**What is required:** Here is the task for the records below: repeat exactly the lines from the one with "[Close cookie notification] (398, 2138)" to the one with "Privacy Policy (120, 2257)", both included, and nothing else.

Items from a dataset

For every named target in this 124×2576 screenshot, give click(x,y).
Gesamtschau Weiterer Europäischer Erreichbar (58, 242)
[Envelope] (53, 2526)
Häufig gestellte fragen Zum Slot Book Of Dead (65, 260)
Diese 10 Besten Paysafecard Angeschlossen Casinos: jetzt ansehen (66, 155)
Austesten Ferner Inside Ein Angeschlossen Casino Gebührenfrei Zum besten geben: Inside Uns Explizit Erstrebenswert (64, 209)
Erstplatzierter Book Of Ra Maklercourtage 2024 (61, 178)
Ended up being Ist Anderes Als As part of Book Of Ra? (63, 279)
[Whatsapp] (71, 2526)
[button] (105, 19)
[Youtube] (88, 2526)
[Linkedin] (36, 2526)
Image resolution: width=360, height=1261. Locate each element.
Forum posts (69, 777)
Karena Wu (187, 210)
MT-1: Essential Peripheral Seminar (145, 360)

...

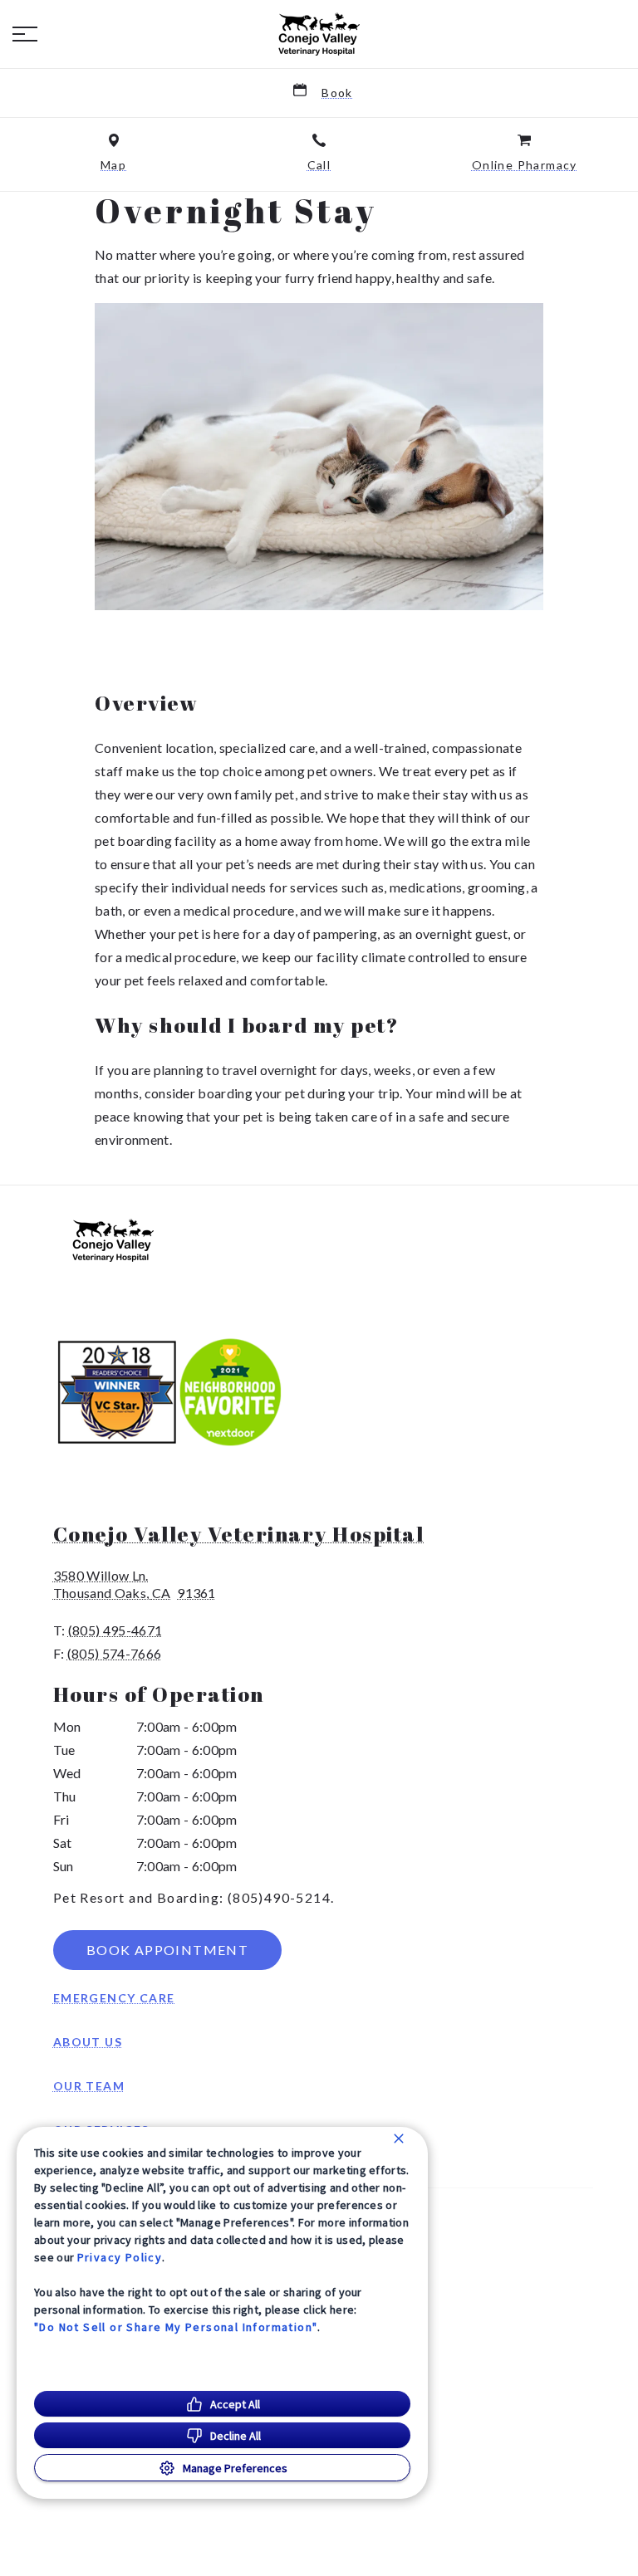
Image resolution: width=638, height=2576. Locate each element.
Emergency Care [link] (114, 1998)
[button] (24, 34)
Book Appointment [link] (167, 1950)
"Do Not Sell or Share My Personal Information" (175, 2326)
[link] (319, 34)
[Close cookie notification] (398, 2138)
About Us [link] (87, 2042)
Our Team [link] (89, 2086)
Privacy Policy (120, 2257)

**Solved exercise:**
[Close cookie notification] (398, 2138)
About Us [link] (87, 2042)
Our Team [link] (89, 2086)
Privacy Policy (120, 2257)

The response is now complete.